DİĞER ÇALIŞMALARDAN FARKI
Kur’ân kelime ve kavramlarıyla ilgili çok sayıda çalışma bulunmakta ve her biri bir boşluğu doldurmaktadır. Bu çalışmayı emsallerinden ayıran en temel özellikler şunlardır:
- Bu çalışmada Kur’ân kelimelerinin bir kısmı değil, tamamı ele alınıp, eserin içeriği çerçevesinde analiz edilmeye çalışılmıştır.
- Kelimelerin anlamlarıyla yetinilmemiş; genelde yapıldığı gibi lugavî ve ıstılahî anlam cenderesine sıkışıp kalınmamış; onların köküne inerek isabetli anlamlar tespit edilmeye çalışılmıştır.
- Bu çalışmanın, salt sözlük veya kavram sözlüğü yahut konu tefsiri ya da ansiklopedi olmaması; bunların belki de hepsinden özellikler taşımasıdır. Zira sözlükler kelimelerin dildeki “tüm” anlamlarını bağlam ve bütünlük gözetmeden, hangi ilmî disiplin ve sistem içerisinde kullanıldığına bakmadan yansıtmakta; terimleşmiş anlamları ortaya koymakta yetersiz kalmaktadır. Buna karşılık, terim ve kavram sözlükleri de kavramları kökenlerinden bağımsız hatta yer yer ilişkisiz şekilde verebilmektedir. Bu çalışmada ise her iki sakıncalı tutumdan da uzak durulmaya çalışılmıştır.

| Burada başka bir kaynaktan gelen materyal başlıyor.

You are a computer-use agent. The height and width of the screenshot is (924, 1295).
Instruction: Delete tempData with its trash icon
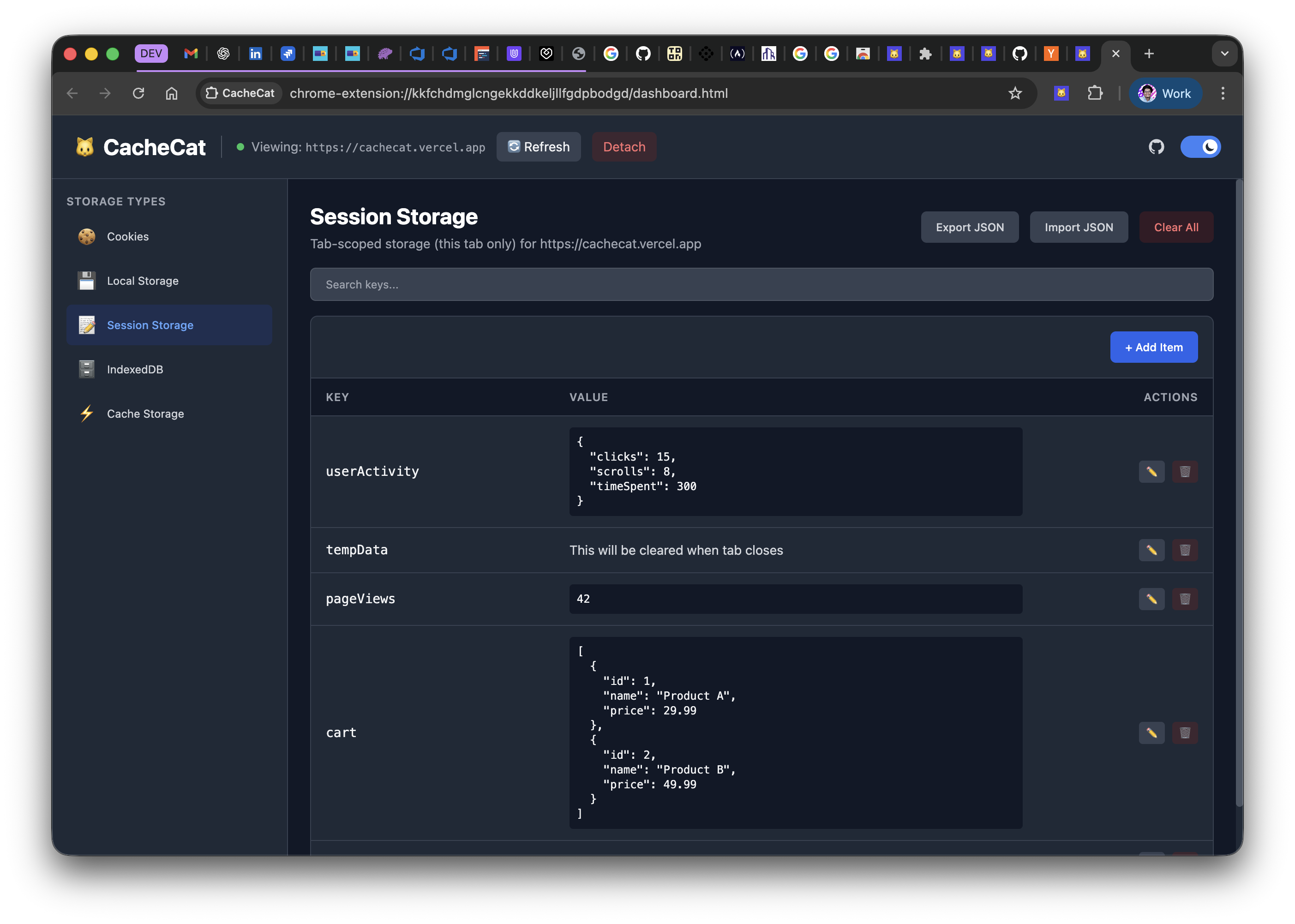[x=1185, y=550]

- Bu çalışmanın, en önemli farklarından birisi de kelime köklerinin diğer Sami dillerindeki karşılıklarına yer vermesidir. Bu bağlamda İbranice, Süryanice, Akadça, Habeşçe, Aramice gibi Sami diller dikkate alınmış, bununla Kur’ân kelime ve kavramlarına dair bu çalışmayı daha da zenginleştirmesi amaçlanmıştır. Çünkü Kur’ân’daki kelime köklerinin Sami dillerdeki karşılıklarının bilinmesi Kur’ân metninin ilk anlamının tespit edilmesine ve daha iyi anlaşılmasına yardımcı olacaktır.
SONUÇ
Bu çalışma, Kur’ân’daki kelimelerin kök, dil ve Kur’ân’daki kullanımlarından İslam geleneğindeki yaygın tanımlarına kadar değişik alanlardaki kullanım biçimlerini yeniden ele almaya ve tefsir tarihinde kavramların kazandığı anlamların disiplinli bir şekilde açığa çıkarılmasını sağlamaya yönelik ciddi bir adımdır. Bu yüzden çalışma bu yönüyle ileride yapılacak ayrıntılı kavram tarihi ve analizi çalışmalarının temelini oluşturur.
Bu çalışma bir ansiklopedi veya sözlük çalışmasından farklı olarak Kuran'da yer alan bütün kelime ve edatların anlamlarına dair hem bütüncül hem de Kuran'ın kendi içindeki bütünlüklü anlamı ortaya koyma ayrıcalığına sahiptir.
Kuran lafızlarının İslam medeniyetinde bilimler ve kurumların inşasındaki kurucu etkisini oldukça açık bir şekilde takibe imkan verir.
Arapçanın Sami dilleriyle irtibatını göstererek tefsir faaliyetini anlama ve bizzat bu faaliyeti icra etmedeki rolünü ifşa eder.
Son olarak bu çalışma, Türkiye’deki Kur’ân çalışmaları birikiminin geldiği noktayı gösterir. Zira bu denli kapsamlı bir çalışma, tamamen Türkiye’deki imkânlarla gerçekleştirilmesi bakımından önemli bir eşiğe işaret eder.
Hülasa Kök ve Türevleriyle Kur’ân Kelimeleri, dilin ve kelimelerin düşüncenin karakterini belirlediğini yakından tecrübe eden bir ekip tarafından bilimsel diyalog yöntemiyle hazırlanmış; bu yapılırken bireysel öznellikten ziyade paylaşılmış öznelliğe yer verilmiş ve ortak ölçütlü arayışlarla mümkün mertebede anlam yelpazesinin tam temsili hedeflenmiştir.